[Dataset excerpts]
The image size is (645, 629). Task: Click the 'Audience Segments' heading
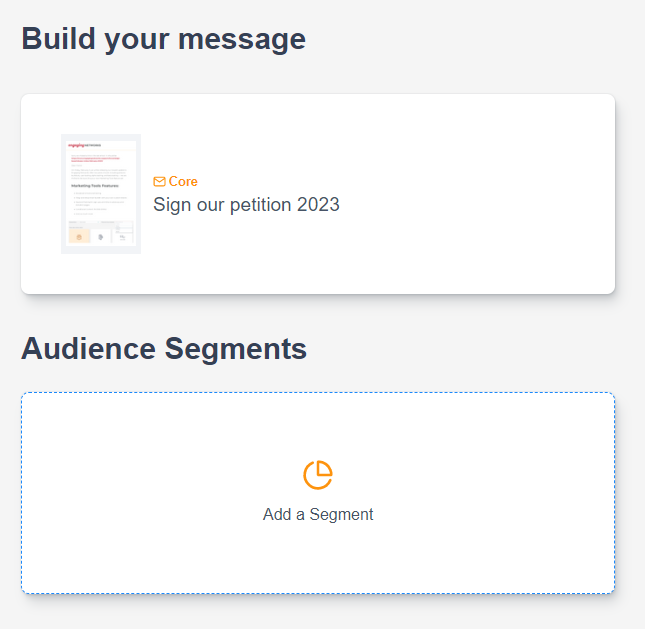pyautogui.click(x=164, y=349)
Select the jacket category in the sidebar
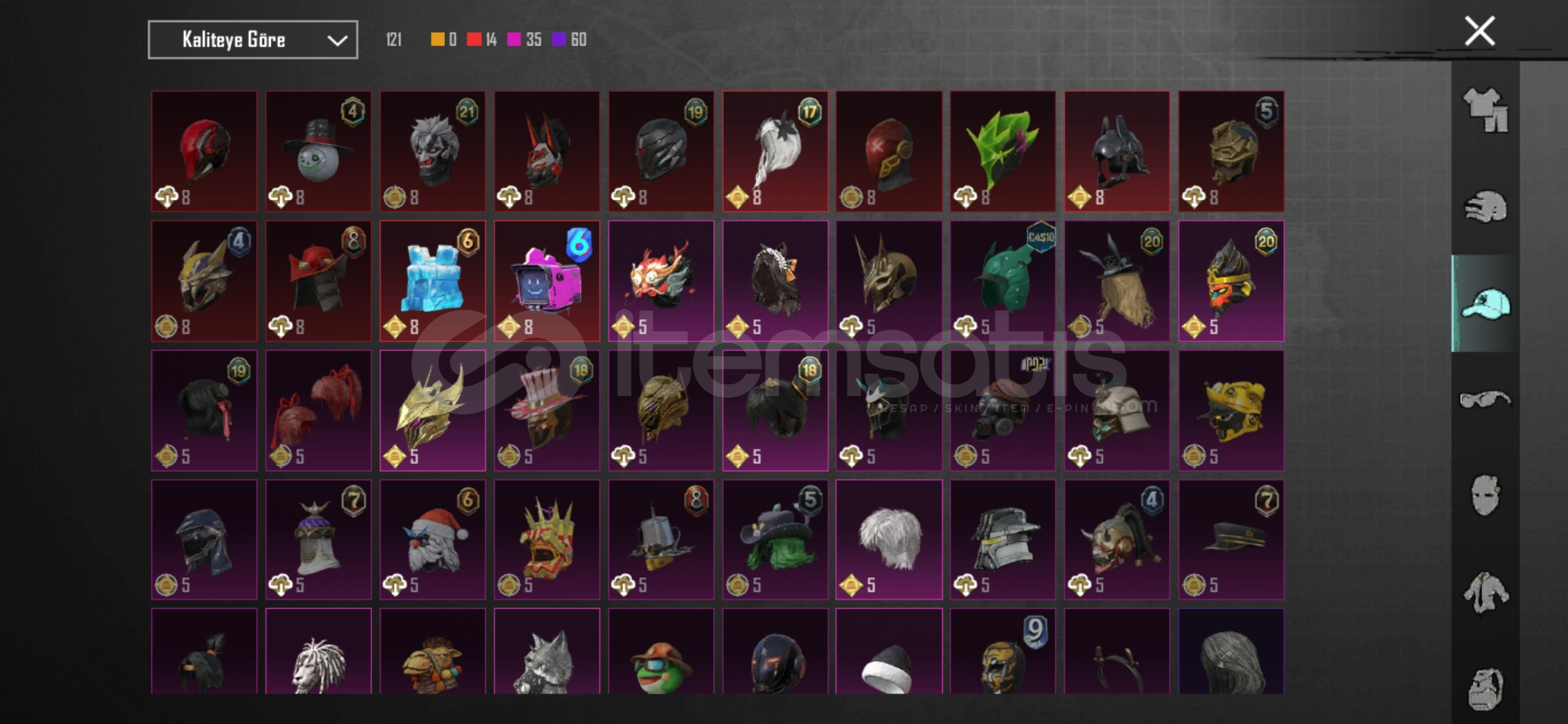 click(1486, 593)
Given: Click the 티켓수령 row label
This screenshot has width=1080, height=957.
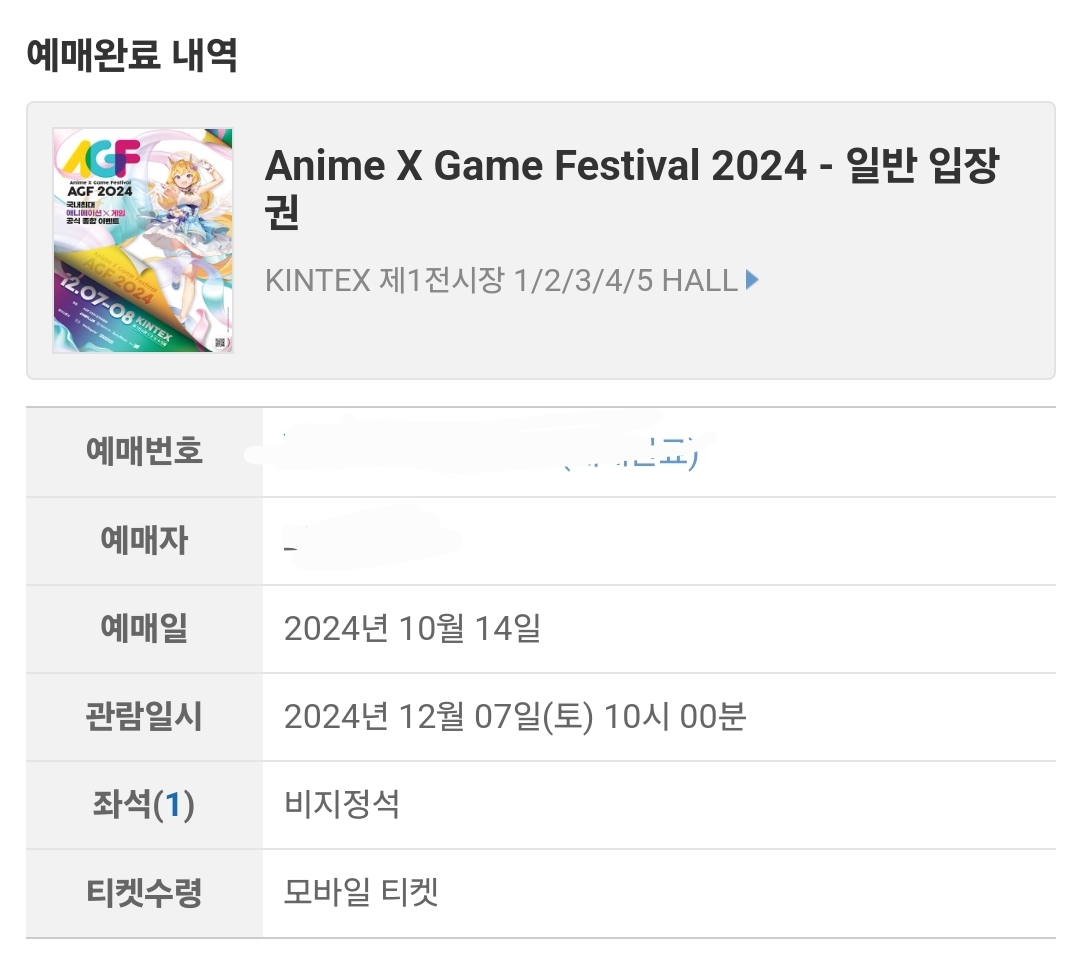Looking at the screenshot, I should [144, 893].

#### [ASSIGNMENT]
Please transcribe each entry exactly, but skip any picture it holds.

#### [RESULT FOR THIS TASK]
The image size is (645, 629). Task: Click the 'Audience Segments' heading
pyautogui.click(x=164, y=349)
Select the jacket category in the sidebar
 click(1486, 593)
Given: Click the 티켓수령 row label
This screenshot has width=1080, height=957.
Looking at the screenshot, I should [144, 893].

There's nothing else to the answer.